**DIRECTIONS:** Leave the pictures in the listing below aside and reproduce exactly the lines starting with the one with "1029x410 pixels." and going on through the one with "Viewport: 1389px width, 868px height.", both ends included.

**RECORDED DATA:**
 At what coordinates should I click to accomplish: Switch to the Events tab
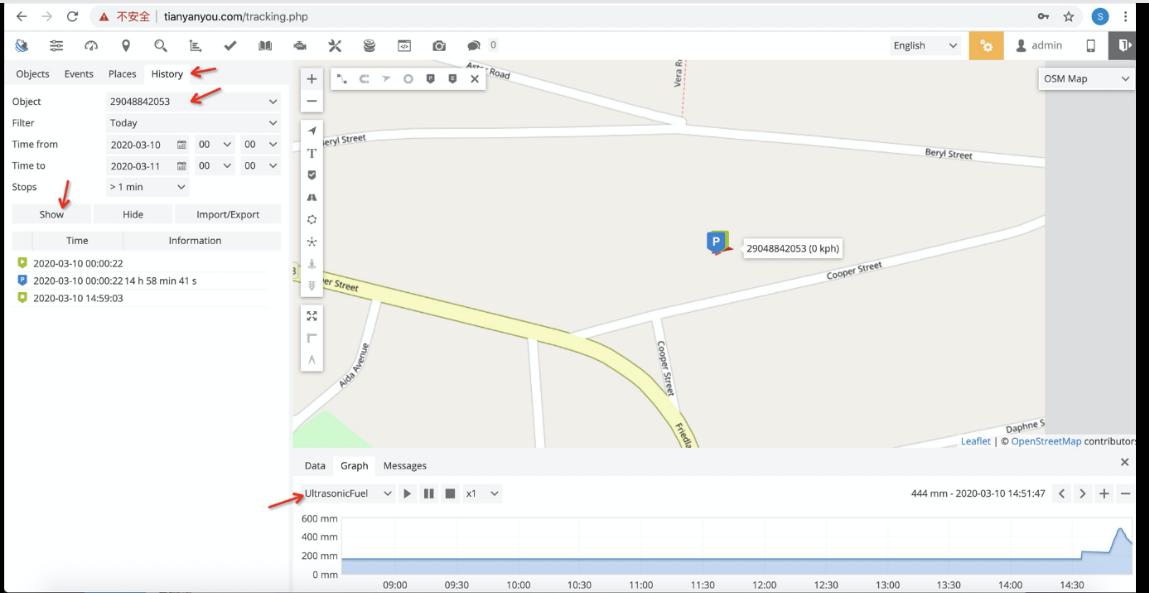(79, 74)
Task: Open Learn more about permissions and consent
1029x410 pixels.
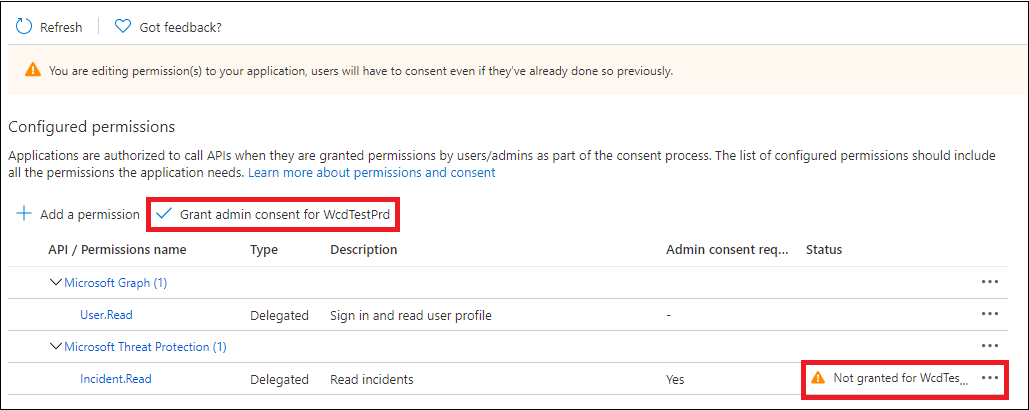Action: (371, 173)

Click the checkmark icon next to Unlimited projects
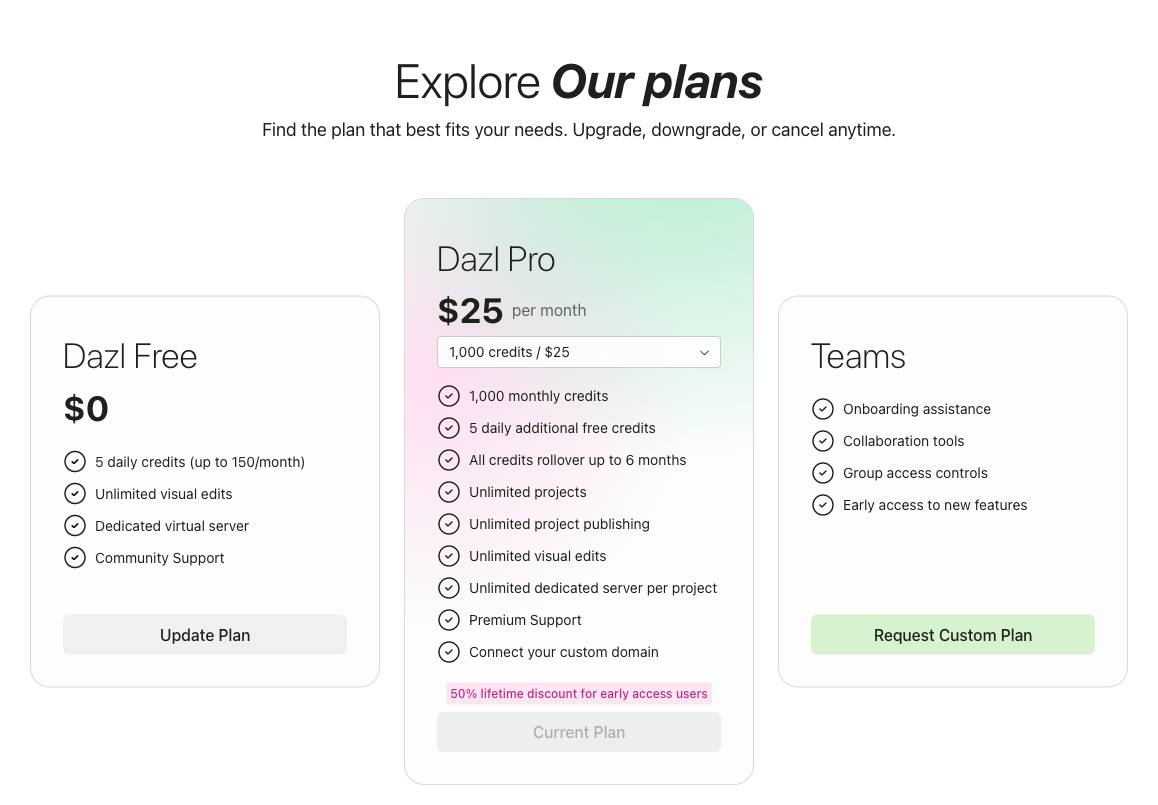click(449, 492)
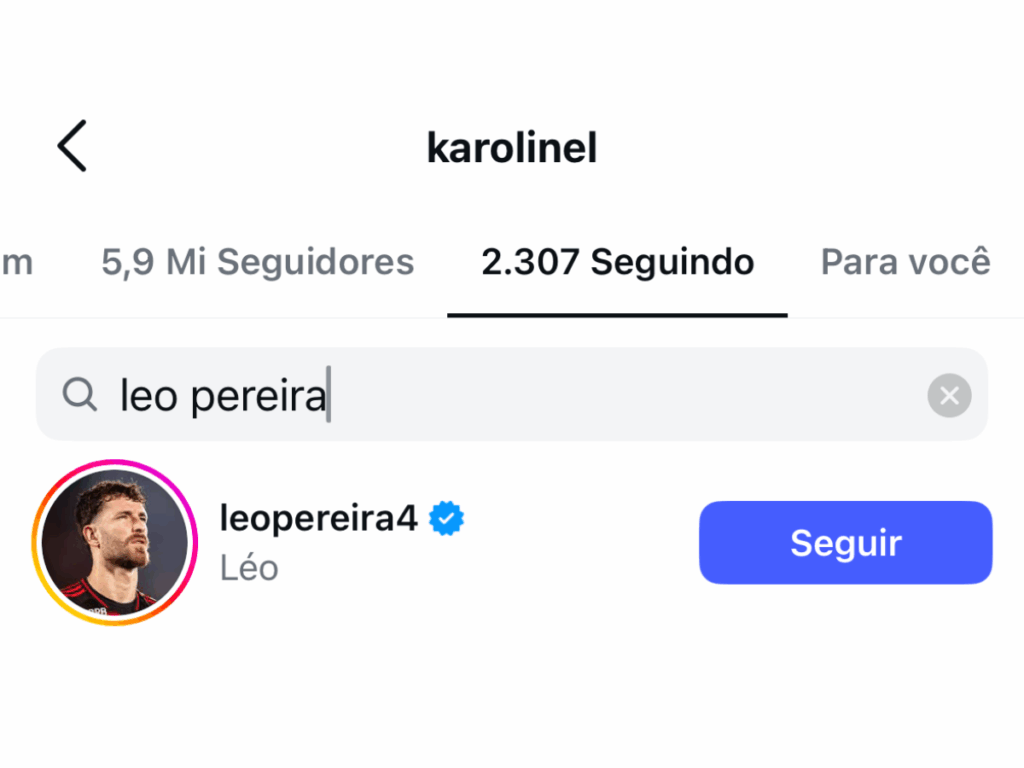This screenshot has width=1024, height=768.
Task: Click the active tab underline indicator
Action: pyautogui.click(x=617, y=315)
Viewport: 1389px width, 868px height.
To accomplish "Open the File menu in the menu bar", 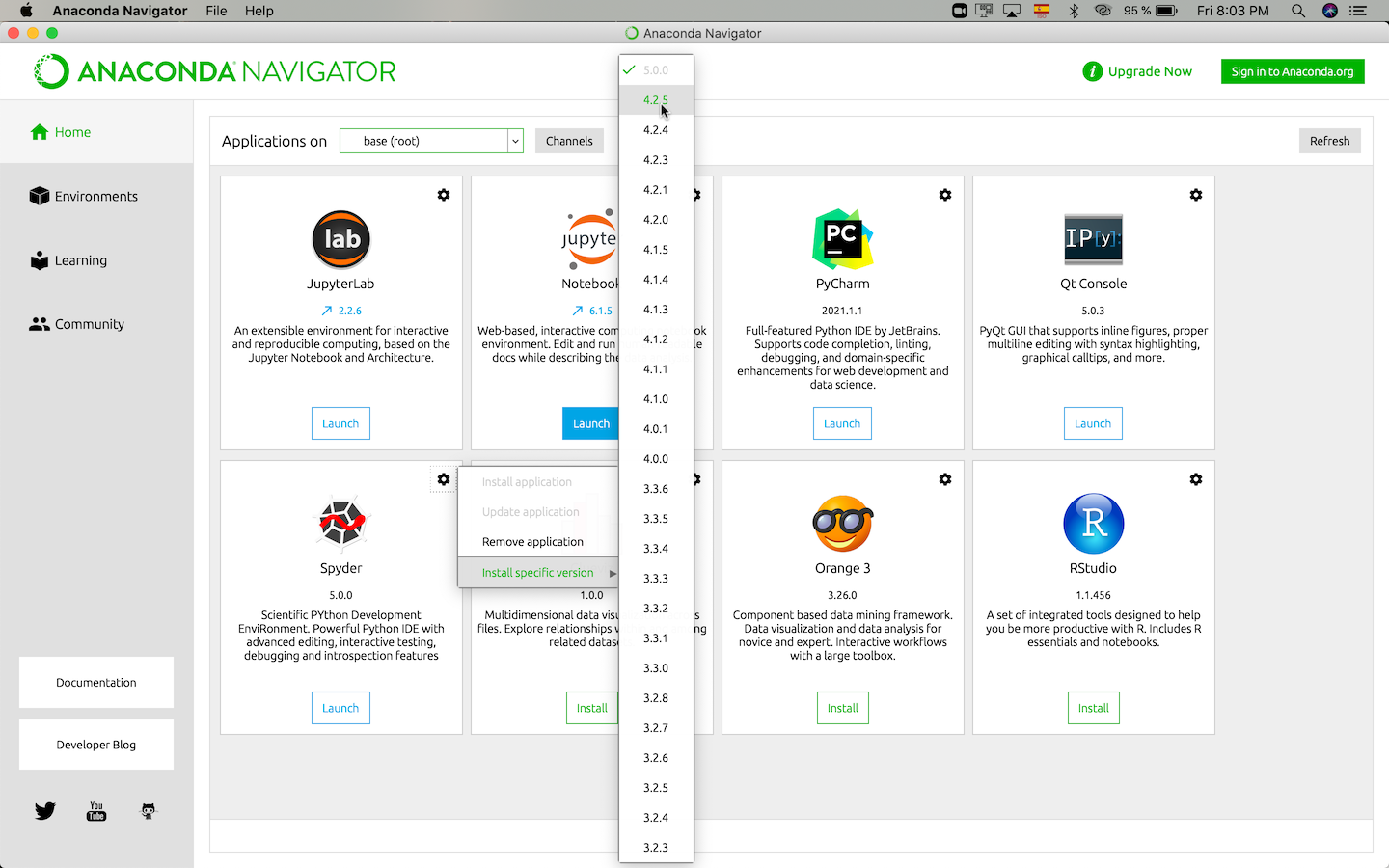I will [216, 11].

**SOLUTION BELOW:**
1029x410 pixels.
Action: (371, 173)

Click the checkmark icon next to Unlimited projects
click(449, 492)
This screenshot has width=1024, height=768.
Task: Click the active tab underline indicator
Action: pyautogui.click(x=617, y=315)
Viewport: 1389px width, 868px height.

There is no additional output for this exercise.